═══ Urteilstext

1. Zur Abgrenzung einer routinemäßigen (turnusmäßigen) Außenprüfung aufgrund von § 193 Abs. 1 AO 1977 von einer Außenprüfung aus besonderem Anlaß.

2. Die Finanzbehörde kann Mittel- und Kleinbetriebe i.S. des § 3 BpO(St), bei denen sie eine Routineprüfung durchführen will, grundsätzlich auch nach Zufallsgesichtspunkten auswählen.

3. Die aus diesem Auswahlverfahren resultierende unterschiedliche Prüfungshäufigkeit verstößt nicht gegen das Gleichheitsgebot.

GG Art. 3; AO 1977 § 193 Abs. 1; BpO(St) §§ 3 und 4.

Vorinstanz: FG Berlin (EFG 1985, 157)

Sachverhalt

I.

Der Kläger und Revisionskläger (Kläger) hat ein gewerbliches Einzelunternehmen. In seinem Betrieb, der vom Beklagten und Revisionsbeklagten (dem Finanzamt - FA -) in die Größenklasse Mittelbetrieb gemäß § 3 der Betriebsprüfungsordnung (Steuer) - BpO(St) - vom 27. April 1978 (BStBl I 1978, 195) eingeordnet ist, hatte im Jahre 1977 eine Außenprüfung für den Zeitraum 1973 bis 1975 stattgefunden.

Im Jahre 1982 ordnete das FA beim Kläger eine weitere Außenprüfung für die Jahre 1978 bis 1980 an, die sich auf die Einkommen-, Gewerbe- und Umsatzsteuer sowie die Einheitsbewertung des Betriebsvermögens erstrecken sollte. Die Prüfungsanordnung enthielt lediglich einen Hinweis auf §§ 193, 194 der Abgabenordnung (AO 1977). Das FA begründete die Prüfungsanordnung nachträglich damit, daß bei der Auswahl des Betriebes als Prüfungsfall ein Zufallsverfahren angewandt worden sei.

Der Kläger legte gegen die Prüfungsanordnung Beschwerde ein. Das FA hat aufgrund der Außenprüfung die für den Prüfungszeitraum ergangenen endgültigen Steuerbescheide zwischenzeitlich geändert; der Kläger hat die Änderungsbescheide mit Einsprüchen angefochten, über die noch nicht entschieden ist.

══════
═══ Entnommenes Material

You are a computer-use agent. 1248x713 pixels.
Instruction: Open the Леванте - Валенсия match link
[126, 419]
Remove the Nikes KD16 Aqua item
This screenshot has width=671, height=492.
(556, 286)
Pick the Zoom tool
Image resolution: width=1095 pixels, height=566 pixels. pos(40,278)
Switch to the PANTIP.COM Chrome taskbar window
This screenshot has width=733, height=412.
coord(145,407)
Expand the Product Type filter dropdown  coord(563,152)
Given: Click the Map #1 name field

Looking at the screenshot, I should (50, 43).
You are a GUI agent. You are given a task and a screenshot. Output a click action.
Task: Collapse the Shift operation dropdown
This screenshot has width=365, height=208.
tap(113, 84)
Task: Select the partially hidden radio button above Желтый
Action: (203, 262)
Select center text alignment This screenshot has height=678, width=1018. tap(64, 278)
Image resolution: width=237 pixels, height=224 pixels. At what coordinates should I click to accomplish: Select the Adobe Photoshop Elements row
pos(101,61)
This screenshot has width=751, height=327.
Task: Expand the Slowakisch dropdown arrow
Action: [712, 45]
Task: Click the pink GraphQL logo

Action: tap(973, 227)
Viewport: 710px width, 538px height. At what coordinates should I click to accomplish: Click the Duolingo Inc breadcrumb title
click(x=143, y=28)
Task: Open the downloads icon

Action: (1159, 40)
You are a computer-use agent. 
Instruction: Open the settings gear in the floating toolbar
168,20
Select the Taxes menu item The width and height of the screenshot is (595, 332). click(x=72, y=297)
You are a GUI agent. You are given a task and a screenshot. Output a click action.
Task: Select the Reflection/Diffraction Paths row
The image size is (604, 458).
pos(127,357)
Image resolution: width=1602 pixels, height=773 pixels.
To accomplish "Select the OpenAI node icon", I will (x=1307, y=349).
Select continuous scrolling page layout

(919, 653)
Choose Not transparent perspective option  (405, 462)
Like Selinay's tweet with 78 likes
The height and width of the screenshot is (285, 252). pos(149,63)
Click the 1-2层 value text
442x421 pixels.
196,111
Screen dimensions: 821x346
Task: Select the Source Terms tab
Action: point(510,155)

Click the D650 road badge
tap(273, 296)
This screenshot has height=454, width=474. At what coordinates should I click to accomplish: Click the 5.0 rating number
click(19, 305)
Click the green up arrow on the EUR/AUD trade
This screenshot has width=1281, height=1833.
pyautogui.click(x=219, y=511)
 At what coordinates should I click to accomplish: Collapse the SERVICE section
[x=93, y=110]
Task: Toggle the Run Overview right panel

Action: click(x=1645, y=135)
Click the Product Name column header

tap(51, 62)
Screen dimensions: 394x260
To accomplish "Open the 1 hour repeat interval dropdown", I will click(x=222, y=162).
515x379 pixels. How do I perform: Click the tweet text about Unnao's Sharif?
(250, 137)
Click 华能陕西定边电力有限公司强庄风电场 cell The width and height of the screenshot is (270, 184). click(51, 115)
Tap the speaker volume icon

══════

_Kurze Übung_
Bitte schreibe aus dem Urteilstext den Abschnitt zwischen "1. Zur Abgrenzung" und "BpO(St) §§ 3 und 4." einschließlich wortgetreu ab. Das Material spielt hierfür keine Rolle.

_Schriftliche Antwort_
1. Zur Abgrenzung einer routinemäßigen (turnusmäßigen) Außenprüfung aufgrund von § 193 Abs. 1 AO 1977 von einer Außenprüfung aus besonderem Anlaß.

2. Die Finanzbehörde kann Mittel- und Kleinbetriebe i.S. des § 3 BpO(St), bei denen sie eine Routineprüfung durchführen will, grundsätzlich auch nach Zufallsgesichtspunkten auswählen.

3. Die aus diesem Auswahlverfahren resultierende unterschiedliche Prüfungshäufigkeit verstößt nicht gegen das Gleichheitsgebot.

GG Art. 3; AO 1977 § 193 Abs. 1; BpO(St) §§ 3 und 4.